Segment Open

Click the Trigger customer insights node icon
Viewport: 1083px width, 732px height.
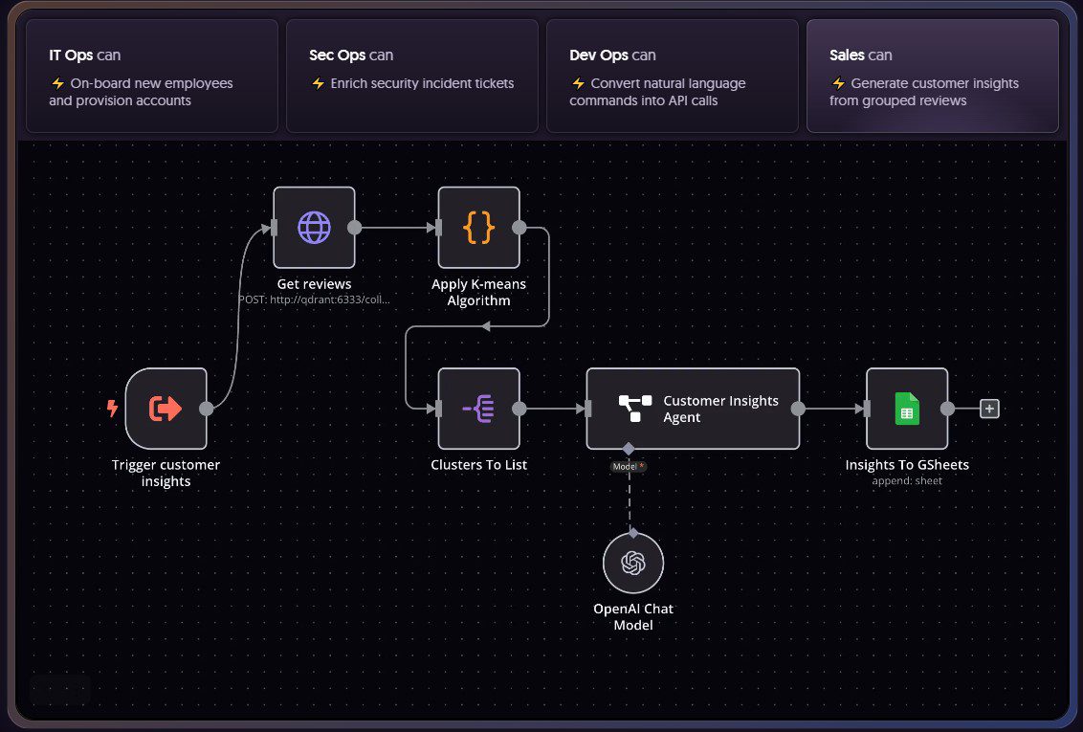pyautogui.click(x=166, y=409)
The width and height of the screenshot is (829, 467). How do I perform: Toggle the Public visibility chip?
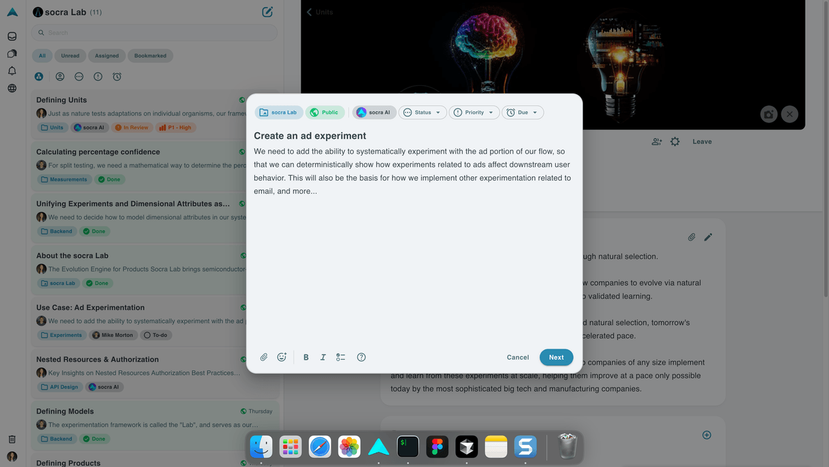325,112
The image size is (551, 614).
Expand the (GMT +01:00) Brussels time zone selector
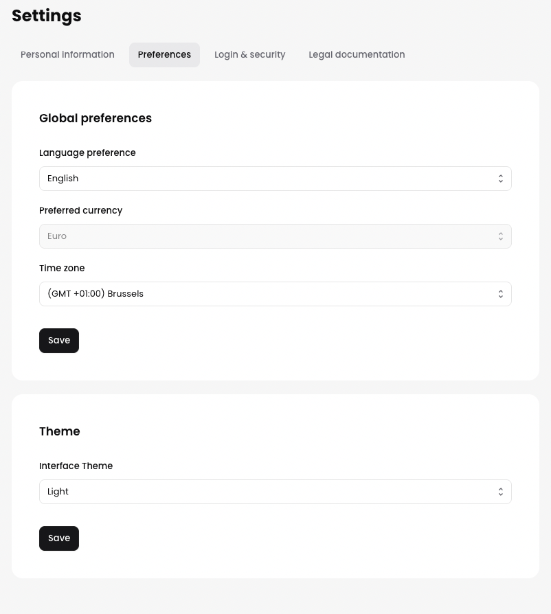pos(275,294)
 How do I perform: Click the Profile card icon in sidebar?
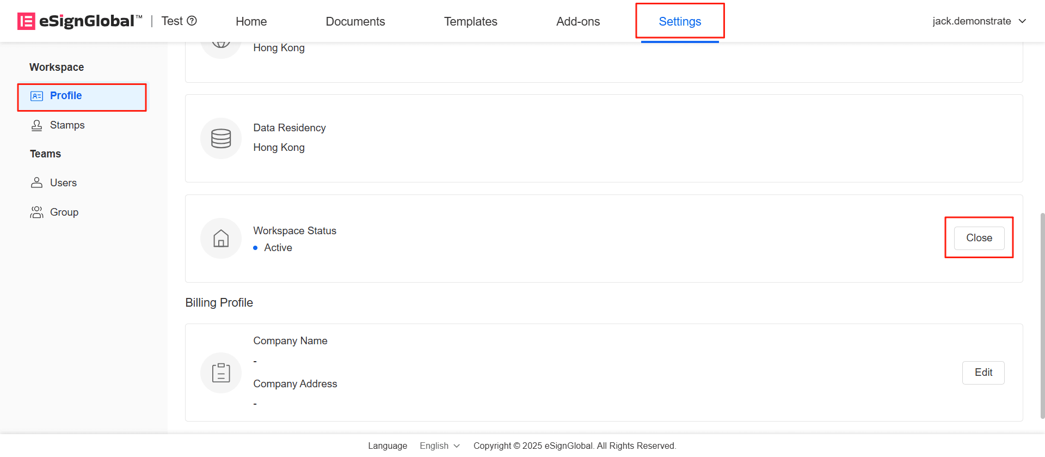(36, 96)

Segment Closed

*ASSIGNMENT*. Omitting all pictures, restate word for word the lines from the one containing "Expand the (GMT" through the last line of the data.

*ANSWER SPACE*.
Expand the (GMT +01:00) Brussels time zone selector
pos(275,294)
 How do I perform: Click the Profile card icon in sidebar?
(36, 96)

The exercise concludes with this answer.